These are of course the international airlines. We have some pretty good ones running the domestic routes here in India. Jet Airways is the best of them all, efficient and smooth, feeding you full lunches or dinners even on a two and half hours flight. You will never get that on any American flight, no matter how long it takes! But even the budget airline IndiGo has people who score way ahead of Lufthansa or United in terms of service with a smile! I have heard good things about the Jet Airways international routes, but haven’t had a chance to try them.
Anyway, there I was sitting comfortably in an Emirates A300-380 from Munich to Dubai in the Economy section, which by the way is often called cattle class (because passengers are packed like cattle, get it?). But on this particular Airbus model, the Economy seats are really roomy and comfortable. Their in-flight entertainment is superb with movies and music from all over the world. Their food is good too, better than others. Once I booked my tickets online, I had the option to pick my meal from a range of options ranging from seafood to vegan, apart from the regular carnivore or vegetarian options.
Over my seafood meal which I picked as a sort of humble curtain-raiser to the meals that were waiting for me at my parents’, I picked a movie to watch from the scores on offer, Hollywood to Bollywood. The movie is called “Idol” and at first glance it did not seem appealing, all about someone who wanted to participate in Arab Idol against all odds, and I have never been so enamoured by the glitz of American Idol and its ilk. But then the word Palestine caught my eye and I realized that I hadn’t really seen a single movie from that part of the world. So I decided to give it a chance.
I am so glad I did. The story gripped me from the beginning to end. It begins in the bombed out neighbourhoods of Gaza with a gutsy little girl and her brother trying out creative ways to make money to buy musical instruments for their band. The girl is ambitious and eggs on her brother to dream big. A lot happens to them because Gaza is not a place where dreams go to be fulfilled. The walls might look broken but they are insurmountable. But years later, a jewel rises out of the ashes and debris. His name is Muhammad Assaf and the film is based on his true story. You should see the film if you can get a hold of it to see how the human spirit can thrive in the midst of barbed wires and ruins.

▶ **Required work**:
- 1) Name every airline mentioned in the travel post.
- 2) Write out the travel post again, starting at "These are of" and ending at "to try them.", but swap in "low-cost carrier" wherever "budget airline" appears.
- 3) Resume the travel post about the Emirates flight and the film set in Gaza, picking up after its final sentence.
The entries have no connection to the travel post.

▶ **Raw records**:
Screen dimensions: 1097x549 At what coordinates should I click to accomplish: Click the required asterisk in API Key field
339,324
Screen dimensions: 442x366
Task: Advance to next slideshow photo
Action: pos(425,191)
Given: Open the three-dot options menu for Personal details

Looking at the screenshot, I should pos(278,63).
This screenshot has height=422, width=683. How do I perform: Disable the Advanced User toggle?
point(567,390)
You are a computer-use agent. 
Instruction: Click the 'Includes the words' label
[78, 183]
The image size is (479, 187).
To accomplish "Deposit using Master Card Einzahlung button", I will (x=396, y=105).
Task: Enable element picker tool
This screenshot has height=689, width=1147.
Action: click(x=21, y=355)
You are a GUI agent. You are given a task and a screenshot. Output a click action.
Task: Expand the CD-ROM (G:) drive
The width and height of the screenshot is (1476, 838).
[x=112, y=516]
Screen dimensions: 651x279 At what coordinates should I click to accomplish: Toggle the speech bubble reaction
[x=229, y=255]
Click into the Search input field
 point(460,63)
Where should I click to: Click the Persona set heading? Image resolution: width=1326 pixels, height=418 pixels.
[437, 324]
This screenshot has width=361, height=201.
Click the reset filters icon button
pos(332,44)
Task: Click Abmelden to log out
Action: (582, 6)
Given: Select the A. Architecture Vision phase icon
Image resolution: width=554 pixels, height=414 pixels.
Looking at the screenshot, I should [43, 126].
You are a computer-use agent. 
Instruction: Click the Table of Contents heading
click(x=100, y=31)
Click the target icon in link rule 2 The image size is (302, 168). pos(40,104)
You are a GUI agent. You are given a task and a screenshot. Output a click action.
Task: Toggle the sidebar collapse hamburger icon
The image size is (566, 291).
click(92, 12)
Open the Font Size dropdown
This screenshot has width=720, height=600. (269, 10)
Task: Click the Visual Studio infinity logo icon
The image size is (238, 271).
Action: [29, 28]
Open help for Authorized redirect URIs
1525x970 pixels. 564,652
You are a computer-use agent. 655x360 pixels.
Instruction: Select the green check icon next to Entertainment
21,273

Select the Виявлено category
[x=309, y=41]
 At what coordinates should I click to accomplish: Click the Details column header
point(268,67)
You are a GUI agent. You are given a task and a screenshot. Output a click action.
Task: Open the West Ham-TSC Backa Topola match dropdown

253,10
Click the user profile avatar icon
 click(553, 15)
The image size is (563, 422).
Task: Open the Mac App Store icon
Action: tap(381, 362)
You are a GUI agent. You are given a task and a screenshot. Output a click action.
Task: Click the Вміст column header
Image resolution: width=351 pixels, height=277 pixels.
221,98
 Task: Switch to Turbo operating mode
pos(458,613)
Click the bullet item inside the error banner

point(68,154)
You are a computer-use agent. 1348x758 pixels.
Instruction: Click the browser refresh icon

▶ **Written responses**:
- 1) Jet Airways, IndiGo, Lufthansa, United, Emirates

- 2)
These are of course the international airlines. We have some pretty good ones running the domestic routes here in India. Jet Airways is the best of them all, efficient and smooth, feeding you full lunches or dinners even on a two and half hours flight. You will never get that on any American flight, no matter how long it takes! But even the low-cost carrier IndiGo has people who score way ahead of Lufthansa or United in terms of service with a smile! I have heard good things about the Jet Airways international routes, but haven’t had a chance to try them.

- 3)
Why do we put people behind fences in order to give others freedom from theirs? Injustice is a vicious cycle. That is the truth.
And yet, the arts give us hope. That we are not just animals struggling to survive, procreate and avoiding death, jumping at each other’s throat to achieve our own short-sighted goals.
We humans are also capable of creating beautiful things – art, music, poetry, literature and film.
The cinematography of this film was beautiful, stark and harsh, designed to remain stuck in our consciousness long after the screen has been turned off.
The music was haunting and moving, the lyrics touching deep inside, even though I did not understand anything. I have only one complaint, why weren’t they translated to English like the dialogues were? I would have loved to know the meaning of those beautiful songs.
The first thing that greeted me when I came to my parents’ home is that plate of local fruits. Star fruit you all know probably, the big green ones which in this case are brighter and yellower than the ones I see in the supermarkets of the west. But I know the others only by their local names. They are probably not even cultivated on a large scale commercially and might disappear from markets of the future completely. I peeled the brown ones and here is what it looks like inside:
It looks and tastes like litchi but has a different aroma, more floral and fruity, if that makes sense. Quite delicious really!